REQUEST -> Rewrite the data from its start through the line containing "I will pos(136,366).", swapping "tooltip" for "popup" and leaving everything else the same.

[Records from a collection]
____________________

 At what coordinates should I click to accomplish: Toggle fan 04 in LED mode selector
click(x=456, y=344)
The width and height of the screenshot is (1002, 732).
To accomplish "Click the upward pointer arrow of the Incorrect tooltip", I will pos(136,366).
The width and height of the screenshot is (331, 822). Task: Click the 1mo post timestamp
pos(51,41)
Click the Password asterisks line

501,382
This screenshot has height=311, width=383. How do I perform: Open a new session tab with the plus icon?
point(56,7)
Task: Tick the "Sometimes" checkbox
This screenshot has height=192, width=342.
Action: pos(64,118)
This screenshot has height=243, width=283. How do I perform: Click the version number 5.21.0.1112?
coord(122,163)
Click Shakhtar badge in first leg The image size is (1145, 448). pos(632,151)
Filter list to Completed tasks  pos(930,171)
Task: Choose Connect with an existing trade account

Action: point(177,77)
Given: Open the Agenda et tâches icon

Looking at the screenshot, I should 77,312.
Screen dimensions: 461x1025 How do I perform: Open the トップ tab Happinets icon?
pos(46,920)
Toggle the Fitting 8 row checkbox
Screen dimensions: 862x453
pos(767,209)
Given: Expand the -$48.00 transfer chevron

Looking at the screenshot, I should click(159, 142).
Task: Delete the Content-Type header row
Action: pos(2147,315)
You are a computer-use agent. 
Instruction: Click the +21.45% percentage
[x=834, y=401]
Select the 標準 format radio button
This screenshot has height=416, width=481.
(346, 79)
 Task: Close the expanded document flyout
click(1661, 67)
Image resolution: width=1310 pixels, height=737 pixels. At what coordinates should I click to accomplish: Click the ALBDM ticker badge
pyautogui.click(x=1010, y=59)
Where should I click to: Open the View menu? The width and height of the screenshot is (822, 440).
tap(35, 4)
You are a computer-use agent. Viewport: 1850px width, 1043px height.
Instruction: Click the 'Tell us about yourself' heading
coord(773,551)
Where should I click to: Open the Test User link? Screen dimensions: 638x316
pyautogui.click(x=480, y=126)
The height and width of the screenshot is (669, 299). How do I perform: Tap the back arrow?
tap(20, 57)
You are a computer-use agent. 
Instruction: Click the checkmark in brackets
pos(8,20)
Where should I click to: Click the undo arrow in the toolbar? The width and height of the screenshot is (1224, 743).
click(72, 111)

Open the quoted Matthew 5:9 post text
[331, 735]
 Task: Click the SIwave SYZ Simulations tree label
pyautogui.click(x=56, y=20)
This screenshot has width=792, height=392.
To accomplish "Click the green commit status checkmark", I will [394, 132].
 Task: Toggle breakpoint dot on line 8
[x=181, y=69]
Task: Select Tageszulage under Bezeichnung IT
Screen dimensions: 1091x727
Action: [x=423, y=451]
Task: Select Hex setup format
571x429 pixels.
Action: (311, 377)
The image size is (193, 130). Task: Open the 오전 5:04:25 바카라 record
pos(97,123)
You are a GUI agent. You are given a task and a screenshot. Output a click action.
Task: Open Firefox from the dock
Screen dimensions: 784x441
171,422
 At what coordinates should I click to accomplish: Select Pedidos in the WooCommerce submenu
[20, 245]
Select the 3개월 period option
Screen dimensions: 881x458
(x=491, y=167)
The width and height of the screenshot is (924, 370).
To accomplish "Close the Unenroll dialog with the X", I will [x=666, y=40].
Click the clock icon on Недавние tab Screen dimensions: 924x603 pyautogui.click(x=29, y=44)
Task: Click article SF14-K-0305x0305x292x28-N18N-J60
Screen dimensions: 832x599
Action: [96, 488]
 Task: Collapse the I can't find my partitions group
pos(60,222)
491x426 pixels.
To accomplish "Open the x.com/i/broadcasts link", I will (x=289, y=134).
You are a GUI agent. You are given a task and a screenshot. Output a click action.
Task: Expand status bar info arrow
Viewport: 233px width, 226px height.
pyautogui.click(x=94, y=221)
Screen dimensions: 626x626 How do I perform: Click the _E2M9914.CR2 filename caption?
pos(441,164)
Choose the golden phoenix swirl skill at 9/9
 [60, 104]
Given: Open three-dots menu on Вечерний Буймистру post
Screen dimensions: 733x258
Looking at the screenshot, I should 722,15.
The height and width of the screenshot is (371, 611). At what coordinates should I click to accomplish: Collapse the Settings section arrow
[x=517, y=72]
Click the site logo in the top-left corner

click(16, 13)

____________________

RESULT ->
 At what coordinates should I click to accomplish: Toggle fan 04 in LED mode selector
click(x=456, y=344)
The width and height of the screenshot is (1002, 732).
To accomplish "Click the upward pointer arrow of the Incorrect popup", I will pos(136,366).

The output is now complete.